This invention generally relates to coating methods, including processes and materials for use in the manufacturing, repair, and build-up of component surfaces. More particularly, this invention relates to a method of forming a coating by applying a brazing composition containing particles dispersed in a binder, in which the particles are of a material and size to be susceptible to heating and melting when subjected to microwave energy.
Components that operate in a gas turbine environment often require coatings resistant to environmental, thermal, and/or mechanical damage to extend their lives during operation. Coatings are also applied to gas turbine components for dimensional buildup to balance a component or repair its surface. Various coating processes have been developed to deposit metallic and ceramic coating materials capable of surviving and remaining adherent in the chemically and thermally hostile environment of a gas turbine. Examples include thermal spraying, physical vapor deposition (PVD), chemical vapor deposition (CVD), and brazing processes. Thermal spraying, PVD, and CVD processes are generally line-of-sight processes, complicating the coating process and increasing operation cost and time, particularly if not all surfaces of a component are to be coated. In addition, during the coating process the component is typically subjected to intense heat, such as from temperatures required to carry out the process and thermal conduction from the deposited coating. As an example, thermal spray processes, which include combustion flame spray, plasma arc spray, wire arc spray, detonation gun, and high velocity oxygen fuel (HVOF), generally involve propelling a powder or wire feedstock onto a roughened substrate surface while heating the feed stock with a plasma arc, DC arc, or combustion gases. The feed stock may reach temperatures in excess of 3000° C., during which the feed stock at least partially melts before impacting the surface, and thereafter cools and mechanically bonds to the roughened surface to form an adherent coating.

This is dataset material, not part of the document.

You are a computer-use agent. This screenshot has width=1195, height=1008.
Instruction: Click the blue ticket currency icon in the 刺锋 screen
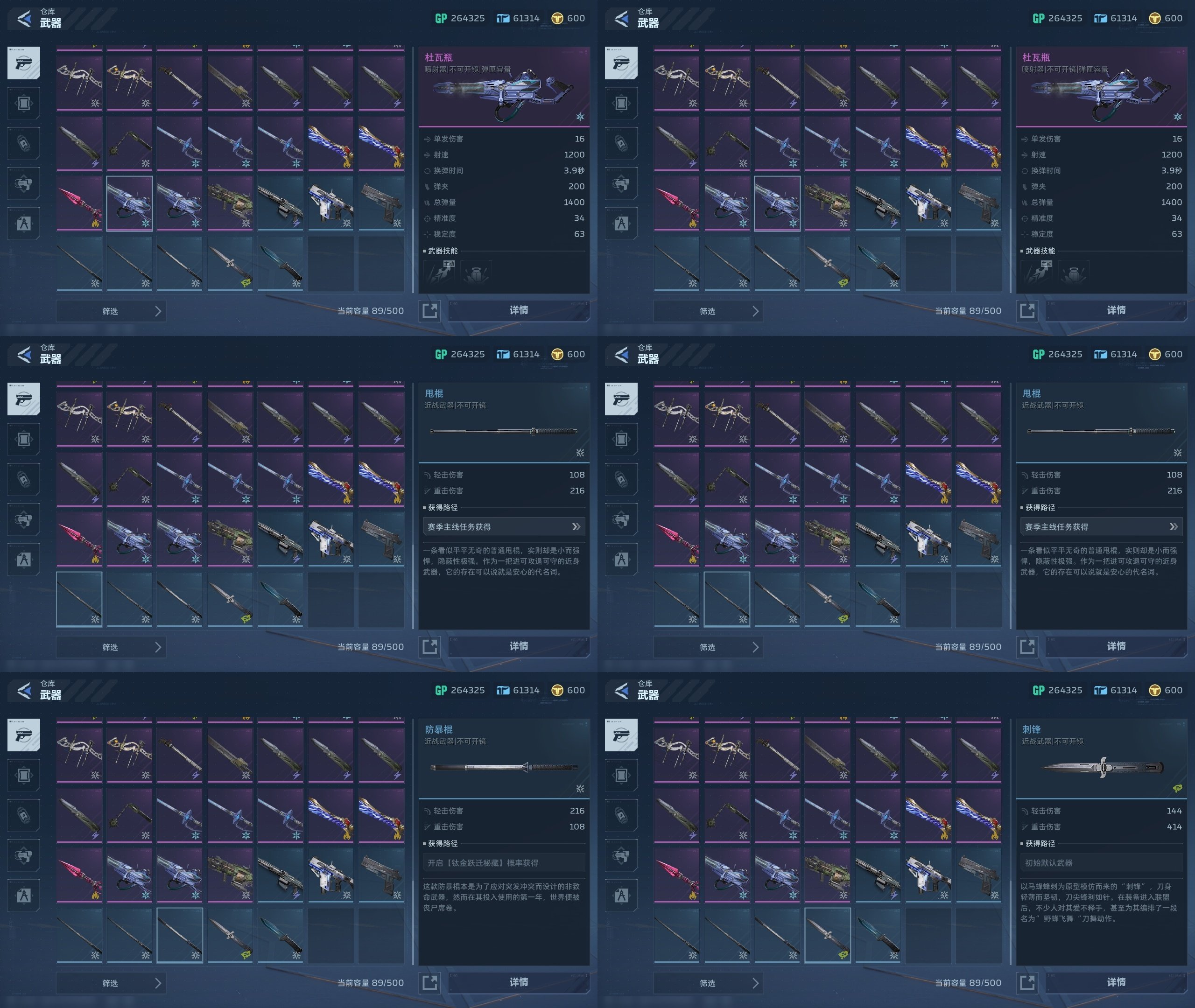point(1100,690)
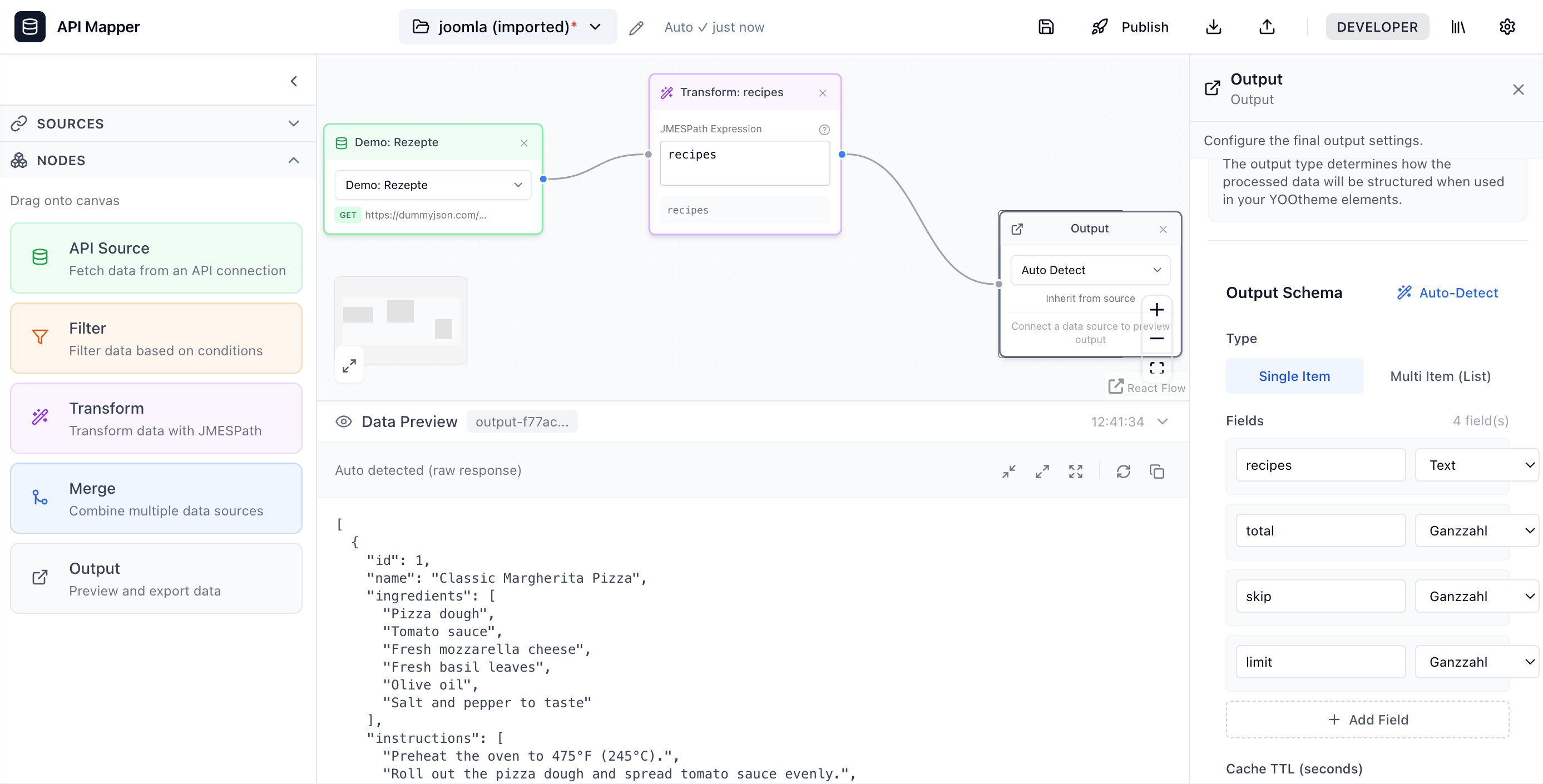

Brazing techniques employed to form coatings include the use of brazing pastes, brazing tapes, and sintered preforms containing or formed from metal alloy powders. In each case, the paste, tape, or preform is applied to a surface to be coated and then heated to a temperature sufficient to melt the alloy, but below the melting point of the substrate being brazed. On cooling, the alloy solidifies to form a permanent metallurgical bond with the substrate. Metal alloys used in brazing processes melt at lower temperatures than the substrates being repaired as a result of containing one or more melting point depressants, such as boron and/or silicon. Otherwise, the alloys typically have compositions similar to the base metal of the substrate being brazed, such that the temperature of the substrate may closely approach its melting temperature during the brazing process. Commonly-assigned U.S. Pat. No. 4,381,944 to Smith, Jr. et al., teaches a more advanced brazing technique in which a powder alloy mixture is prepared containing at least one alloy powder with a composition similar to the alloy being repaired, i.e., a nickel or cobalt-base super alloy, while at least a second alloy powder contains at least one melting point depressant, such as silicon and/or boron. At the braze temperature, the lower-melting second alloy powder melts and flows by capillarity, and carries with it particles of the higher-melting first alloy powder. During the repair cycle, there is at least a partial dissolution of the first alloy powder and the substrate into the molten second alloy, until the composition of the melt is altered enough that its melting point is increased and freezing occurs.
During thermal spray, PVD, CVD, and braze coating processes, the substrate may be heated to temperatures that can adversely affect the mechanical properties of the substrate, such as hardness and fatigue life, as a result of grain growth, incipient melting, recrystallization, or unfavorable phase formation. These processes also have the disadvantage of being high-overhead processes that require significant amounts of time, setup, and expense. An additional disadvantage of brazing techniques that use boron and/or silicon as melting point depressants is the potential for a reduction in mechanical and environmental properties of the resulting coating as a result of the minimal ductility of the borides and silicides they form by reaction with refractory elements. Boron and silicon can also diffuse into the substrate to adversely affect its mechanical and environmental properties.